Big Data, which comes into the enterprise unstructured and unorganized, first needs to be "prepped" so that it can be processed by a business analytics program. Here's what you need to do.
Now that business analytics are here and enterprises are grappling with their own "big data," it's time to set some technical strategies in motion to harness these assets. Fortunately, solutions for the data center that can deliver both high performance computing (HPC) and big data analytics are becoming increasingly scalable and affordable--even for medium-sized businesses.
The main challenge initially is getting your big data ready for analytics computing. Big Data, which comes into the enterprise unstructured and unorganized, first needs to be "prepped" so that it is able to be processed by a business analytics program. This is no small task, as "cleaning up" big data goes through several phases. These phases include:
- An automated process of data deduplication, where duplicate data records are removed;
- An additional data cleanup process (which may need to be manual!) where erroneous information is removed and/or corrected in the data;
- A revisitation of data retention policies with end business users, so there is mutual agreement as to how long data in specific data sets is going to be maintained;
- A review of your data retention policies with outside auditors or examiners, to ensure that your data retention policies meet the compliance standards for your industry.
- Depending upon the volume of unstructured data in your data center, these technical tasks can be prodigious-even if you have a set of automated tools to address them. Nevertheless, sanitizing your data so it can readied for high quality business analytics is a necessary first step-and a step that you need to have business user support on, since it requires time and investment.
A second area of big data/analytics preparation is ensuring that you have the right servers and software in place to run business analytics with big data. Traditional transaction servers can't be redeployed for this work, because they were designed to serially process transaction records of fixed record lengths. In contrast, big data analytics requires simultaneous and parallel processing of data that does not have fixed record lengths. If you incorporate big data analytics processing in your data center, you will need specialized server clusters to do it. The good news is that many of these big data/analytics processing solutions are now scalable server-wise and price-wise. They also come with software automation that can run these big data/analytics workloads without a great deal of manual intervention from IT. System automation is a real benefit if you are implementing your first business analytics with parallel cluster computing-because this is an area where most data center staffs don't yet have much experience.

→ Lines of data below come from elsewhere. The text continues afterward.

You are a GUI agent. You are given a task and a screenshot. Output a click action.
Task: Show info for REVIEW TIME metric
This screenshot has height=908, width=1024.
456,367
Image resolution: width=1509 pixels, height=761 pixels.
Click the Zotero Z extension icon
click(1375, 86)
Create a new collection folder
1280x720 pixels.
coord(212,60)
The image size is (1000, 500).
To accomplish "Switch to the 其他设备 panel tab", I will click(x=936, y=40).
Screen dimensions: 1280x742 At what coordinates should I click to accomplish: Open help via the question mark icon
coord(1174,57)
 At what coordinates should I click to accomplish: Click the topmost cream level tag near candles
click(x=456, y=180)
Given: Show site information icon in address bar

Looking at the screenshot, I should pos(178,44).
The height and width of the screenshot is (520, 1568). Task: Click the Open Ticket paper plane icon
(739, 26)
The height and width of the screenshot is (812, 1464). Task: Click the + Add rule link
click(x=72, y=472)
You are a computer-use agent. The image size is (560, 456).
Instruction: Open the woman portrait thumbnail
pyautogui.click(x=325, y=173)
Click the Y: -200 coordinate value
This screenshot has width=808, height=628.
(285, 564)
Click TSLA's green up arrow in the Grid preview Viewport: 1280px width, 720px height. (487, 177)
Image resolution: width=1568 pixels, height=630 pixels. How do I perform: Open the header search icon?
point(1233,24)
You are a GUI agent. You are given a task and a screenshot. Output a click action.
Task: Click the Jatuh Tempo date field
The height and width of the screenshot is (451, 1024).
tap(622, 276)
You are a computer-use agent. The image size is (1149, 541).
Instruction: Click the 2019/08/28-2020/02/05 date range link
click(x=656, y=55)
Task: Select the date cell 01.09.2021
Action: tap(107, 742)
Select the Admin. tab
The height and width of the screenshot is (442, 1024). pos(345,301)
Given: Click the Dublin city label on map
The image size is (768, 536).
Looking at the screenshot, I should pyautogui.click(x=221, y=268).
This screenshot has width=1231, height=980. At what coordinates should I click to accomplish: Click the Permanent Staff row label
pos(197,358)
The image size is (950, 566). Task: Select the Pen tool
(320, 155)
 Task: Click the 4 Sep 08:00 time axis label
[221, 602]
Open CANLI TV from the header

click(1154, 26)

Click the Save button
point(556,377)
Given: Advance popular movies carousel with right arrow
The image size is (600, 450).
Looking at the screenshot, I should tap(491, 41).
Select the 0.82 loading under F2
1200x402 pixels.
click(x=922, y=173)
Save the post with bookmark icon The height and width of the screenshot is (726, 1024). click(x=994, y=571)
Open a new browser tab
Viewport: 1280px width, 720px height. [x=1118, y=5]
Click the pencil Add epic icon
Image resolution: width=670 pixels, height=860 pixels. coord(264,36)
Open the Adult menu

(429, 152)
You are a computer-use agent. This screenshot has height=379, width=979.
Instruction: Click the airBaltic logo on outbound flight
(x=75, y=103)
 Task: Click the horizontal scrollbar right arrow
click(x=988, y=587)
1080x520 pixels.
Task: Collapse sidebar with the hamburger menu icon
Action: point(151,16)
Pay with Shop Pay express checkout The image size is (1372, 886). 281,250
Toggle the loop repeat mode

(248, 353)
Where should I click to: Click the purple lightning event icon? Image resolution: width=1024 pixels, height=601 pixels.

The third cornerstone of a technical IT big data strategy is revising the workloads and operations of the data center itself. Most data centers prioritize work around transaction processing. Other computing, such as batch work and report generation, is run at a lower priority. But with today's demands for real-time or near-real-time business analytics, all of this changes. If the end business wants to see emerging buying trends at the same time that sales are being made-both transactional and analytic workloads will require top priority. This reprioritization will significantly impact how data centers organize their operations and workloads, and will likely require an interdisciplinary IT project team to come up with a plan. At the same time, IT infrastructure management software should be evaluated to confirm that it can handle "mixed" workloads of transactions and analytics that are running at high priorities on a mix of transaction and analytics servers.